First of all, there's got to be more font options than the seven shown to me, in addition to "Default." What the hell is "default"? Rhetorical. No comments or instructions please.
06/14/2020 was the one year anniversary of me leaving my employer of roughly eight or nine years. Here's a secret I'll share if you promise not to tell anyone: Theirs is a name I do not speak (or type) for fear of getting myself in more trouble with the higher-ups than my big mouth/opinionated, free-thinking brain/First Amendment rights have already gotten me into.
By experience of leaving this employer once before, maybe I should have expected the shit-show my life has been for the past year. I left for approximately six months approximately eight years ago and got into trouble for expressing myself via this same blog at that new employer. I guess unless I choose a nom de plume, I'm always at risk of being reported to the higher ups, which is something I continue to struggle to wrap my brain around. I'm too afraid to say anything more than that in this medium.
I've previously posted about the nightmare moving to Green Bay was logistically, fuck ups with the cable company, the moving company, the utility company. I'm sure sometime after 06/14/2019 I posted about the stress commuting from Menasha to Waupaca, then suddenly commuting from Menasha to Green Bay two days a week (of course not consecutive days because that would've made too much fucking common sense) and continuing to commute to Waupaca on three non-consecutive days a week.
I absolutely loved working at King. Don't confuse that with I loved the work I did at King. I started working there full time on 06/17/19 and was told on 06/21/19 that the King program was closing by 09/03/19 and the focus of all staff was on successfully moving 26 veterans into stable housing. As a therapist that task wasn't in my wheelhouse.
What I loved about working at the Wisconsin Veteran's Home at King includes the following:
1) A family connection: My Grandpa Porath (paternal grandpa) spent the last years of his life at King & when we visited he'd take us to the three lane bowling alley, show us where the local water skiing group performed on the lake weekly for the veterans during the summer, and the quaint whitewashed cottages where married couples lived (currently these cottages stand vacant, however the last I heard was that they couldn't be demolished because of their lead paint or asbestos level so they were going to be refurbished for safe habitation). This is the place where my Grandpa Porath died.
2) Watching the veterans fish: Veterans from our Program and other veterans spent hours each day at the designated fishing docks located behind the building that housed the Post Office, the volunteer office, and the KX. I can't remember the name of the building and don't want to Google it just for the sake of naming it in a rather unremarkable blog.
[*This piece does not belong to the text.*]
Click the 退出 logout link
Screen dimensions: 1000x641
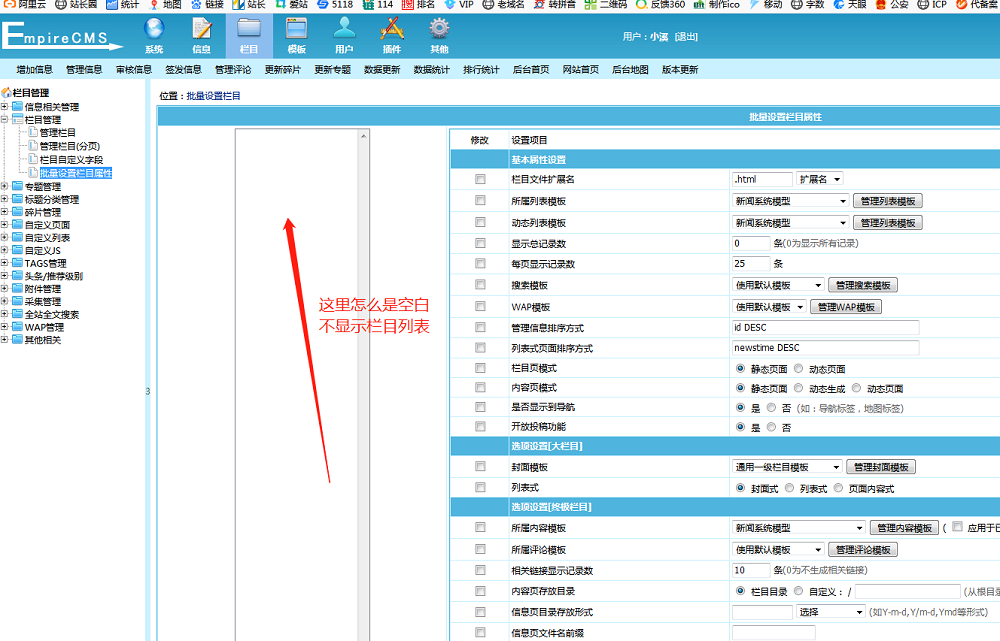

3) Although trying to find a parking spot close to the building any employee actually worked in was a challenge of strategy and patience, driving around the campus was beautiful. The Veterans Home at King somewhat resembles a small, mid-western or east coast college campus. You need to look beyond the institutional buildings to see the mini golf course, the gazebos, the pure and clear lake-shoreline, the grand Commandants House, the flower window boxes on the cottages, the bell chiming from the Pilgrim-like white steepeled church. Sounds remarkably like Amherst or Holyoke, Mass to me.
4) The other veterans I didn't work with. One thing I quickly learned working on the King campus is that the vast majority of veterans I would encounter showed me gentlemanly respect by letting me cross a threshold before they did, enter and exit an elevator before they did, and greet me with "Good morning" or "Have a nice weekend" before I did. There was a veteran who often spent time on a bench swing right around the time I left work. Minimally I sat down with him once a week and we chatted. He talked about his wife and son who were both "gone with God" and he'd tell me about his wife's funeral right at the chapel across the green space from where we were lightly swinging. Every time I sat down to talk with him he told me the exact same stories. As the time of my transfer to Green Bay drew closer and closer, I told him I was going to miss talking with him after work. His response: "Well, you just think of me here on this swing young lady and I'll tell you about my wife and son someday. My wife's funeral was right here at that chapel" (he was pointing across the green space to the small steepeled church where the bells toll every hour) and I thanked him for his generosity for sharing his stories with me.
Since I no longer needed to carry a small suitcase on wheels to and from work, I began carrying a large-ish, gray twill shoulder bag with my initials embroidered in burgundy on one side. About twice a week one particular veteran would be sitting outside when I left the building where I worked while I headed to my car. With my initials facing the outside of my bag, he'd call to me, "Have a good evening KS!" I'd wave and call back to him, "You too sir!" I never learned his name, but I hope that if Grandpa Porath ever offered good night wishes to someone, that person would've sent the same wish back to him. (I have to admit that Rog takes after Grandpa Porath in his stoicism and I really can't imagine my paternal grandfather or my father just calling out well wishes to a complete stranger, but who knows? This scenario is my fantasy.)
That's the best way I can express the blanket of depression I've been wrapped in for the past year. Sometimes it feels as light as a high thread count sheet and at other times it feels as heavy as a lead radiology cover.
So I've begun sharing about work, to the best of my ability while fearing I may lose my job or get officially written up and placed on a corrective action plan which would totally fucking suck.